Aim 1. Determine whether interaction with EphB2 drives NMDA receptors to synapses between primary nociceptive afferents and superficial DH neurons following cervical SCI. We will determine whether knocking down EphB2 in both uninjured and cervical contusion SCI mice using DH neuron subtype- specific expression of EphB2-shRNA reduces the localization of NMDAR subunits to excitatory synapses.
Aim 2. Determine whether EphB2 regulates excitatory synaptic transmission in DH and NP-related behaviors after cervical SCI. We will determine whether DH neuron subtype-specific knockdown of EphB2 impacts: (2a) synaptic transmission between primary afferents and laminae I-II neurons using whole-cell patch clamp recording in an intact ex vivo preparation; and (2b) initiation and/or persistence of NP-related behaviors.

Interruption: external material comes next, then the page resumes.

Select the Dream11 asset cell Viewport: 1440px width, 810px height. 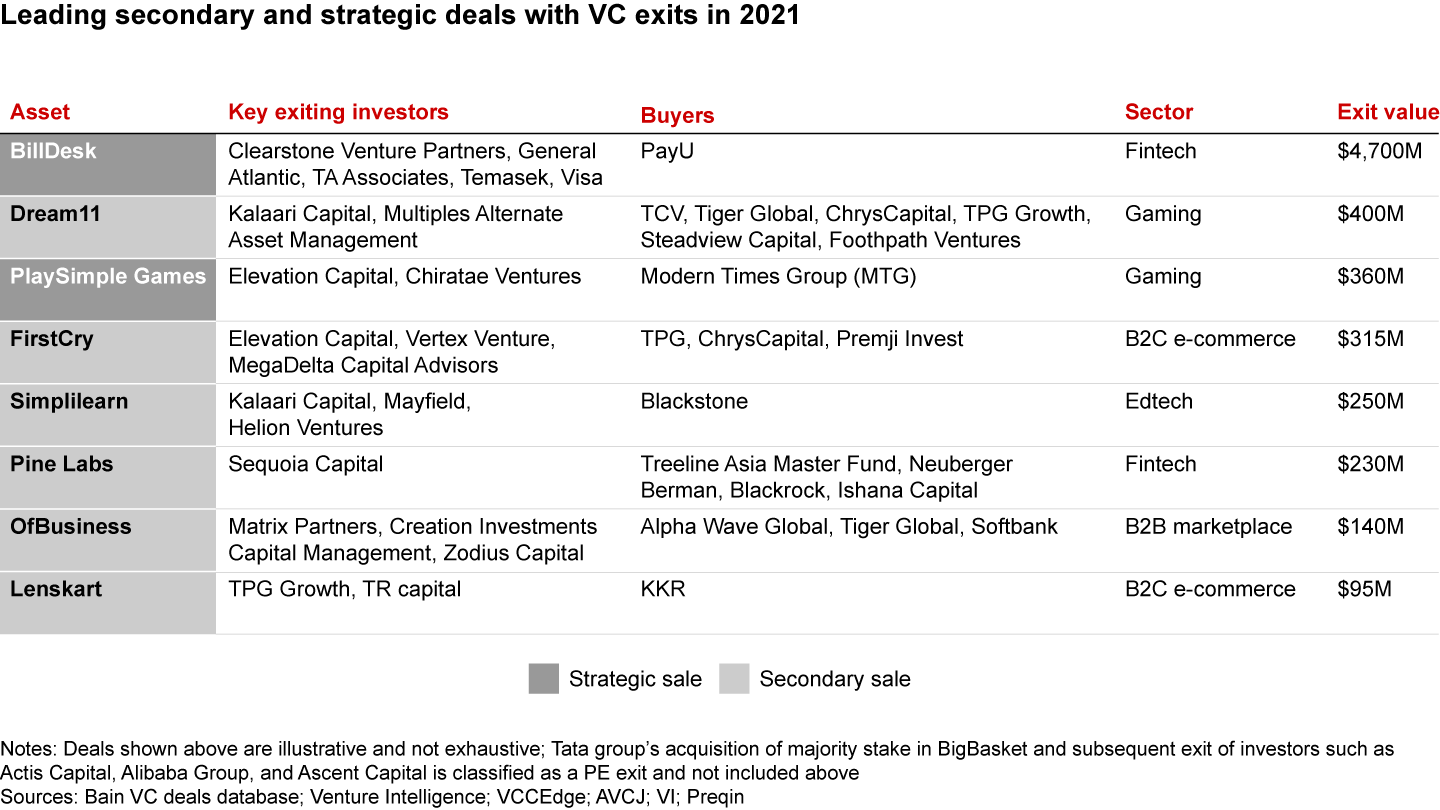108,227
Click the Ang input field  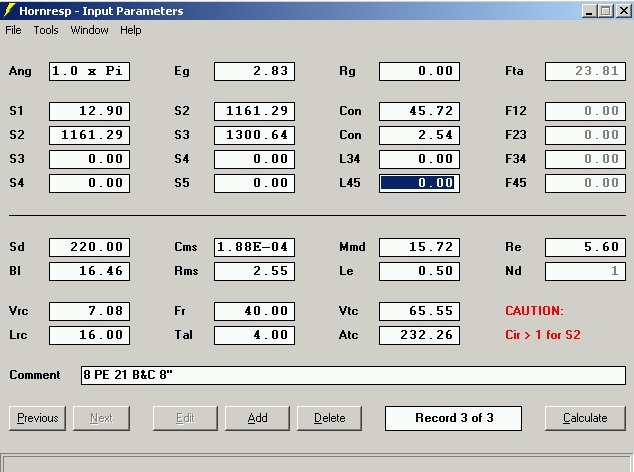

Aim 3. Determine whether EphB2-Y504 phosphorylation regulates EphB2-NMDAR synaptic interaction in the DH and NP-related behaviors after cervical SCI. By expressing wild-type EphB2-Y504 or constitutively-phosphorylated (Y504E) or non-phosphorylatable (Y504F) mutants in a DH neuron subtype- specific manner, we will determine whether modulating EphB2-Y504 phosphorylation impacts: (3a) EphB2- NMDAR interaction, (3a) NMDAR levels at excitatory synapses, (3c) excitatory synaptic transmission between primary sensory afferents and DH neurons, and (3d) NP-related behaviors after cervical contusion SCI.
The NMDA receptor (NMDAR) is key to pain plasticity, yet we lack effective therapies for targeting NMDAR contribution to chronic pain. Our project will explore a novel mechanism that modulates NMDAR function and targets the extracellular domain of this receptor. The project will: (1) test the hypothesis that extracellular phosphorylation of EphBs controls NMDAR clustering and function at synapses, (2) examine the molecular mechanisms that govern these events, and (3) determine the impact of these events in animal models of spinal cord injury-induced neuropathic pain.